I created the following test code (empty project) and ran it to see current logging info in the console. It recognized starting the Mail app, Notes app, etc. The info needs parsing, but that's a different issue. (Warning: disgusting code below!) Use for good, not evil ;)

//
//  ViewController.m
//  LogTest
//
//  Created by Freek Sanders on 26-02-15.

#import "ViewController.h"
#import <asl.h>

#import <sys/socket.h>
#import <sys/un.h>

#import <unistd.h>
#import <fcntl.h>
#import <poll.h>



#define SOCKET_PATH "/var/run/lockdown/syslog.sock"
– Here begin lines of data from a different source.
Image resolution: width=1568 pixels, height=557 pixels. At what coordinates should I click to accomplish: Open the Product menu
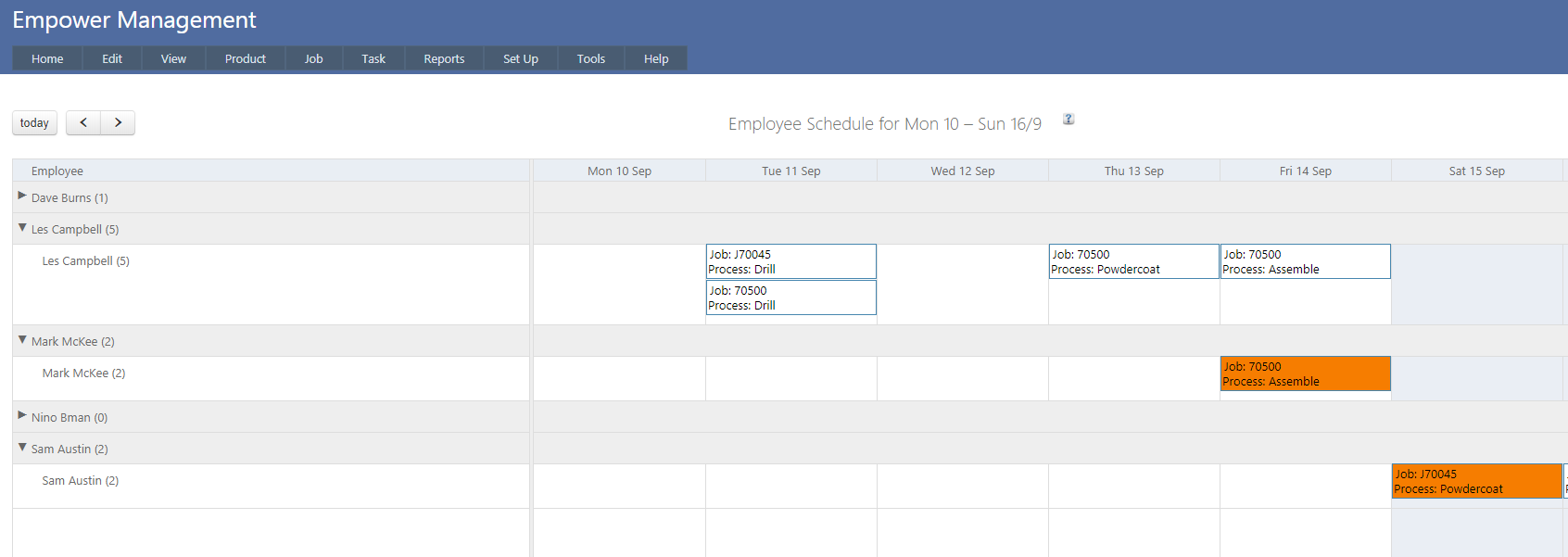click(245, 58)
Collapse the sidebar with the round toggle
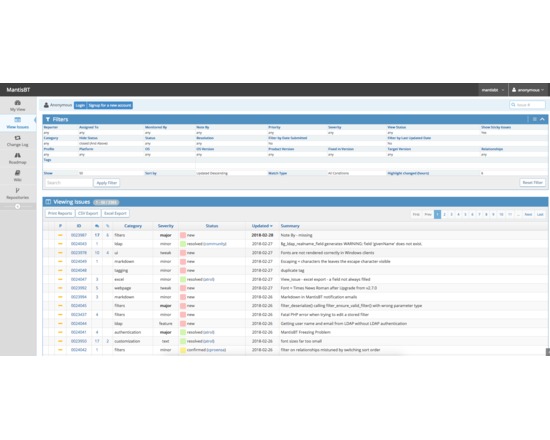Image resolution: width=550 pixels, height=440 pixels. (18, 207)
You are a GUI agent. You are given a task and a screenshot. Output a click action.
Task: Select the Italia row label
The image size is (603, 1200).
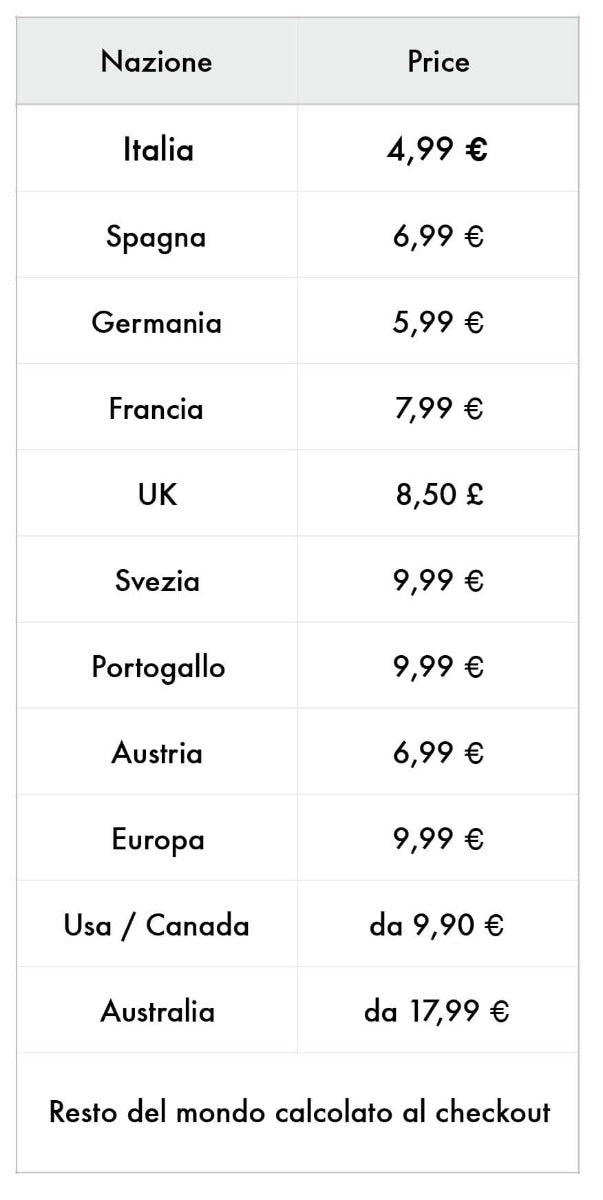(x=158, y=150)
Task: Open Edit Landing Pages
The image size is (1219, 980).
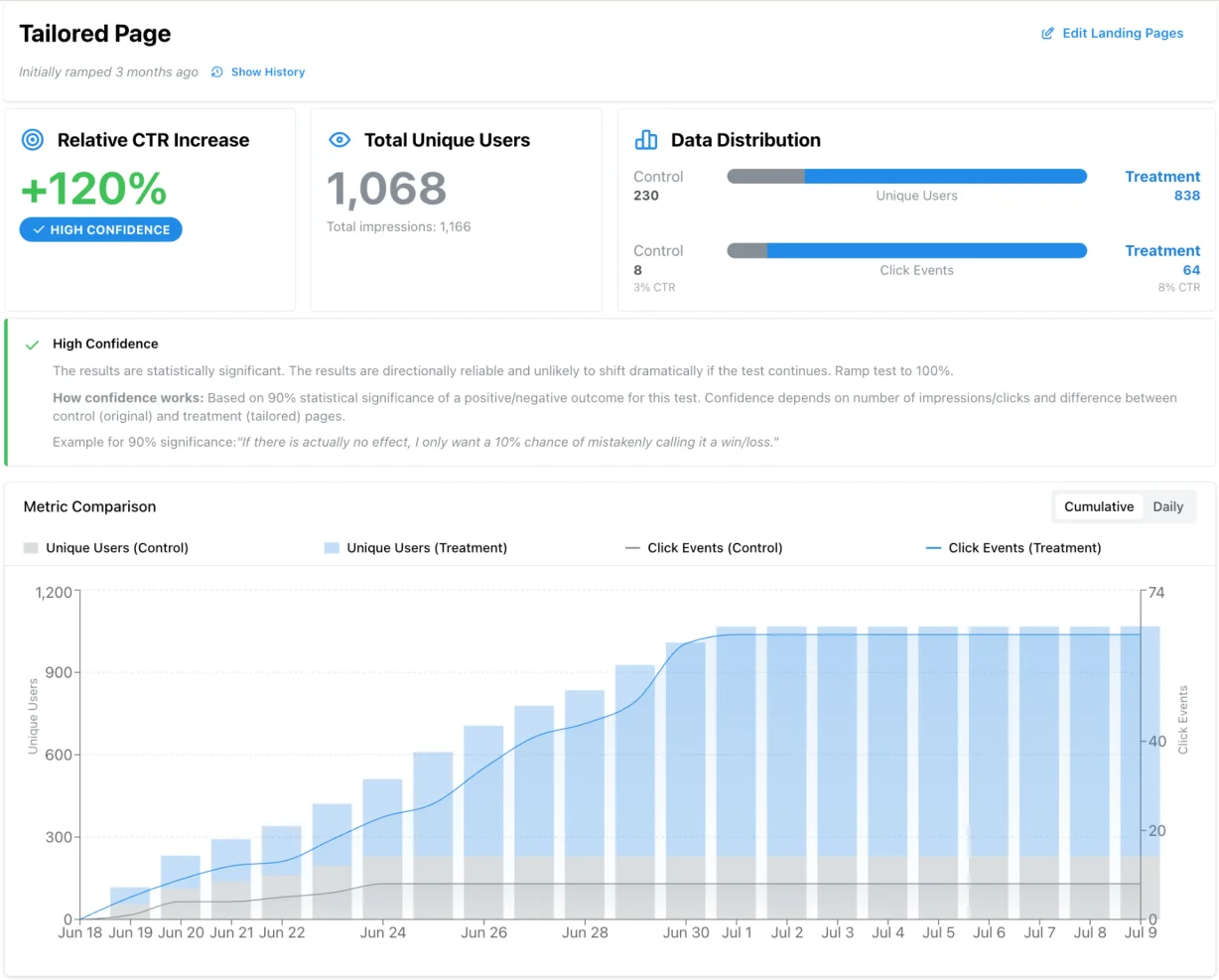Action: pyautogui.click(x=1122, y=33)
#define COLOR_RESET         "\e[m"
#define COLOR_NORMAL        "\e[0m"
#define COLOR_DARK          "\e[2m"
#define COLOR_RED           "\e[0;31m"
#define COLOR_DARK_RED      "\e[2;31m"
#define COLOR_GREEN         "\e[0;32m"
#define COLOR_DARK_GREEN    "\e[2;32m"
#define COLOR_YELLOW        "\e[0;33m"
#define COLOR_DARK_YELLOW   "\e[2;33m"
#define COLOR_BLUE          "\e[0;34m"
#define COLOR_DARK_BLUE     "\e[2;34m"
#define COLOR_MAGENTA       "\e[0;35m"
#define COLOR_DARK_MAGENTA  "\e[2;35m"
#define COLOR_CYAN          "\e[0;36m"
#define COLOR_DARK_CYAN     "\e[2;36m"
#define COLOR_WHITE         "\e[0;37m"
#define COLOR_DARK_WHITE    "\e[0;37m"

@interface ViewController ()

@end

@implementation ViewController

- (void)viewDidLoad {
    [super viewDidLoad];

    int nfd = unix_connect(SOCKET_PATH);

    // write "watch" command to socket to begin receiving messages
    write(nfd, "watch\n", 6);

    struct pollfd pfd[2];
    unsigned char buf[16384];
    int n = fileno(stdin);
    int lfd = fileno(stdout);
    int plen = 16384;

    pfd[0].fd = nfd;
    pfd[0].events = POLLIN;

    while (pfd[0].fd != -1) {

        if ((n = poll(pfd, 1, -1)) < 0) {
            close(nfd);
            perror("polling error");
            exit(1);
        }

        if (pfd[0].revents & POLLIN) {
            if ((n = read(nfd, buf, plen)) < 0)
                perror("read error"), exit(1); /* possibly not an error, just disconnection */
            else if (n == 0) {
                shutdown(nfd, SHUT_RD);
                pfd[0].fd = -1;
                pfd[0].events = 0;
            } else {
                if (atomicio(write_colored, lfd, buf, n) != n)
                    perror("atomicio failure"), exit(1);
            }
        }
    }
}

size_t atomicio(ssize_t (*f) (int, void *, size_t), int fd, void *_s, size_t n)
{
    char *s = _s;
    size_t pos = 0;
    ssize_t res;
    struct pollfd pfd;

    pfd.fd = fd;
    pfd.events = f == read ? POLLIN : POLLOUT;
    while (n > pos) {
        res = (f) (fd, s + pos, n - pos);
        switch (res) {
            case -1:
                if (errno == EINTR)
                    continue;
                if ((errno == EAGAIN) || (errno == ENOBUFS)) {
                    (void)poll(&pfd, 1, -1);
                    continue;
                }
                return 0;
            case 0:
                errno = EPIPE;
                return pos;
            default:
                pos += (size_t)res;
        }
    }
    return (pos);
}

int unix_connect(char* path) {
    struct sockaddr_un sun;
    int s;

    if ((s = socket(AF_UNIX, SOCK_STREAM, 0)) < 0)
        return (-1);
    (void)fcntl(s, F_SETFD, 1);

    memset(&sun, 0, sizeof(struct sockaddr_un));
    sun.sun_family = AF_UNIX;

    if (strlcpy(sun.sun_path, path, sizeof(sun.sun_path)) >= sizeof(sun.sun_path)) {
        close(s);
        errno = ENAMETOOLONG;
        return (-1);
    }
    if (connect(s, (struct sockaddr *)&sun, SUN_LEN(&sun)) < 0) {
        close(s);
        return (-1);
    }

    return (s);
}

#define LINE_REGEX "(\\w+\\s+\\d+\\s+\\d+:\\d+:\\d+)\\s+(\\S+|)\\s+(\\w+)\\[(\\d+)\\]\\s+\\<(\\w+)\\>:\\s(.*)"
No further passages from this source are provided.